Skip to main content
Utah's Foremost Platform for Undergraduate Research Presentation
2013 Abstracts

Dissociation of Effects of SSRI Fluoxetine on Temporal Processing

Alysha Waters, Utah State University

Psychology

Emotional distracters impair cognitive function. Emotional processing is dysregulated in affective disorders such as depression, phobias, schizophrenia, and post-traumatic stress disorder. Among the processes impaired by emotional distracters, and whose dysregulation is documented in affective disorders, is the ability to time in the seconds-to-minutes range, i.e., interval timing. Presentation of task-irrelevant distracters during a timing task results in a delay in responding suggesting a failure to maintain subjective time in working memory, possibly due to attentional and working memory resources being diverted away from timing, as proposed by the Relative Time-Sharing (RTS) model. We investigated the role of the prelimbic cortex (PrL) in the detrimental effect of anxiety-inducing task-irrelevant distracters on the cognitive ability to keep track of time, using local infusions of selective serotonin reuptake inhibitor fluoxetine (FLX). Given that some anti-depressants have beneficial effects on attention and working memory, e.g., decreasing emotional response to negative events, we hypothesized that FLX would improve maintenance of information in working memory in trials with distracters, resulting in a decrease of the disruptive effect of emotional events on the timekeeping abilities.
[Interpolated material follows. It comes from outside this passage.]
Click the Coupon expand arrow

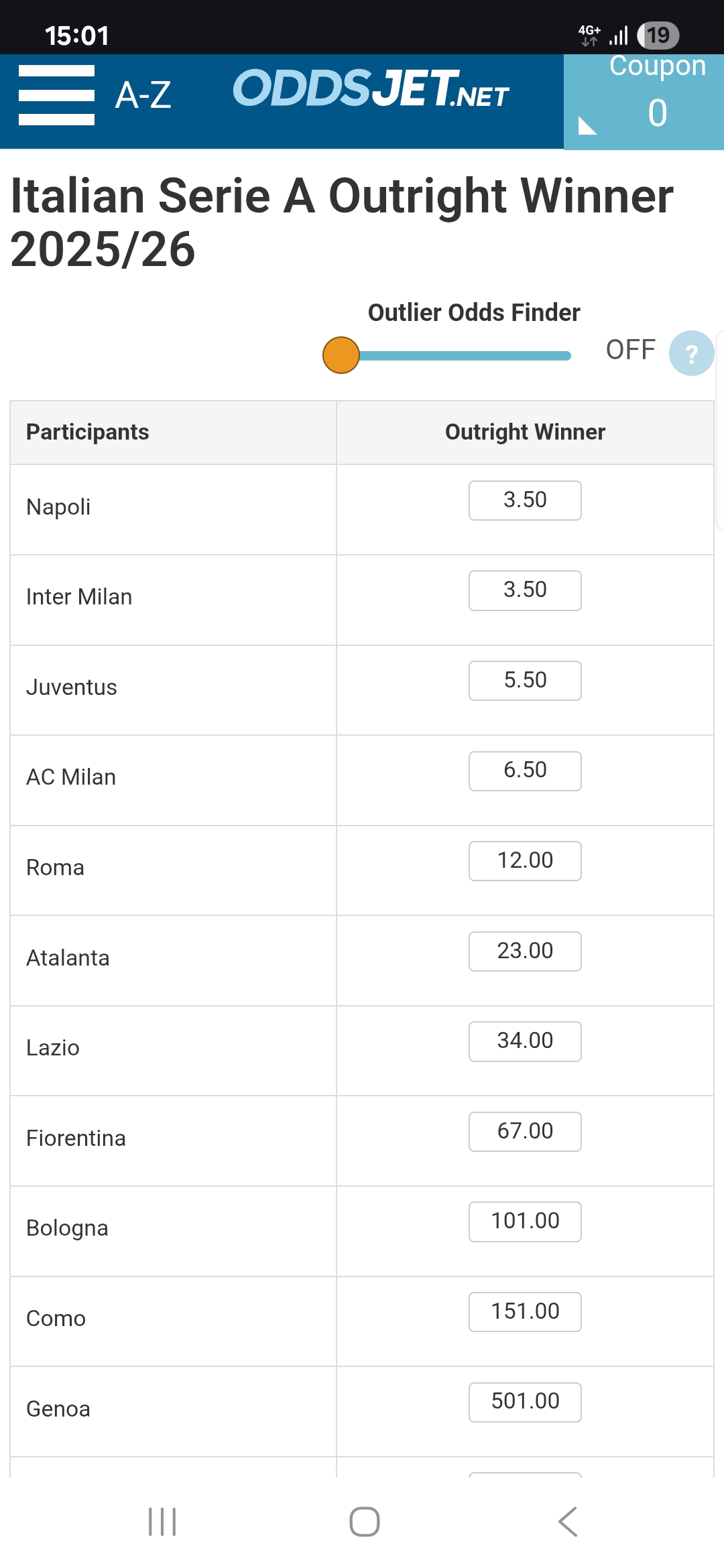pyautogui.click(x=587, y=125)

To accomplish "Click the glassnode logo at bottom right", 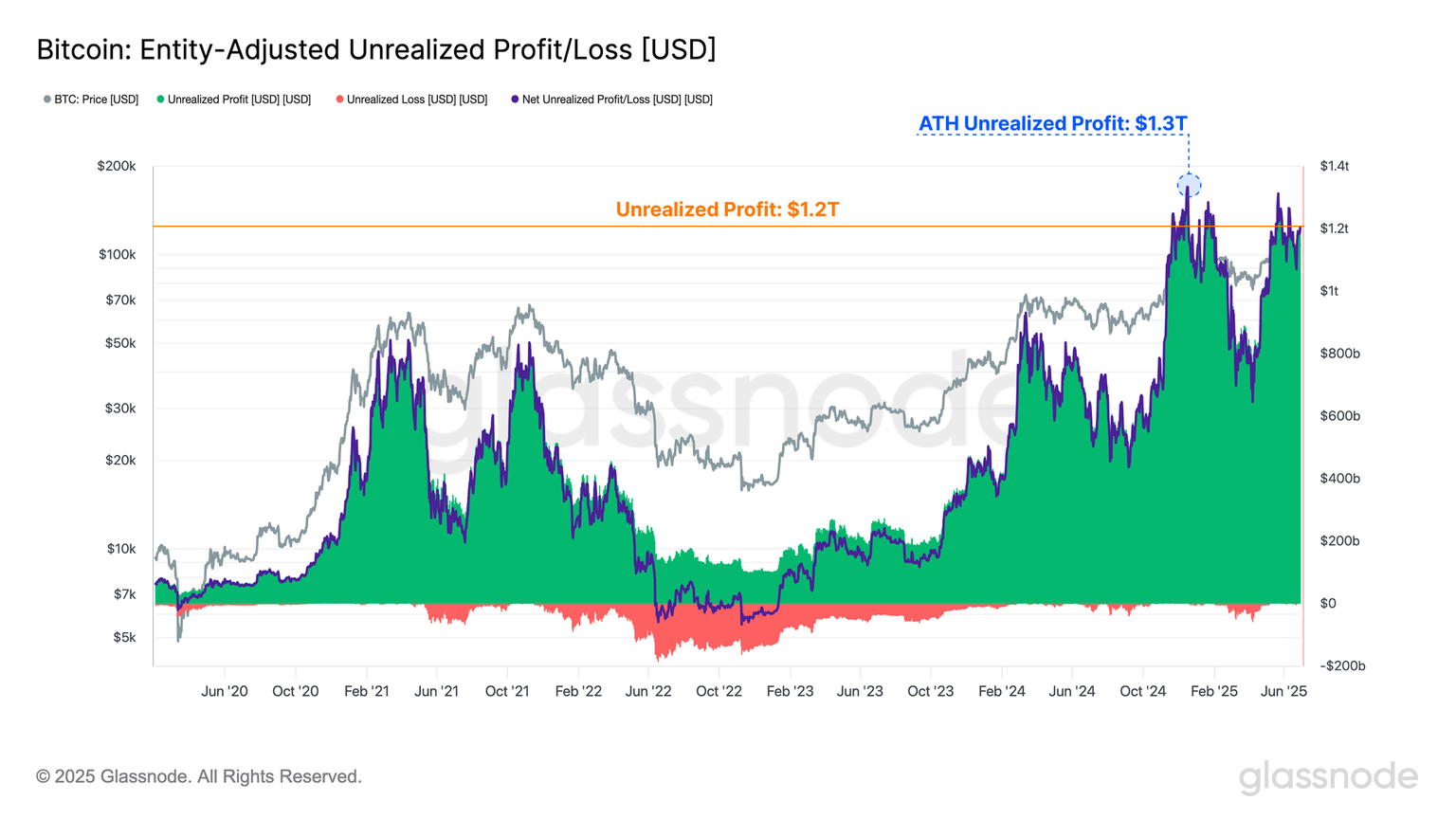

Our results revealed a dissociation of the effects of FLX infusion in PrL between interval timing and resource allocation, and between neutral and anxiety-inducing distraction. FLX was effective only during trials with distracters, but not during trials without distracters. FLX reduced the detrimental effect of the distracters only when the distracters were anxiety-inducing, but not when they were neutral. Results are discussed in relation to the brain circuits involved in RTS of resources, and the pharmacological management of affective disorders.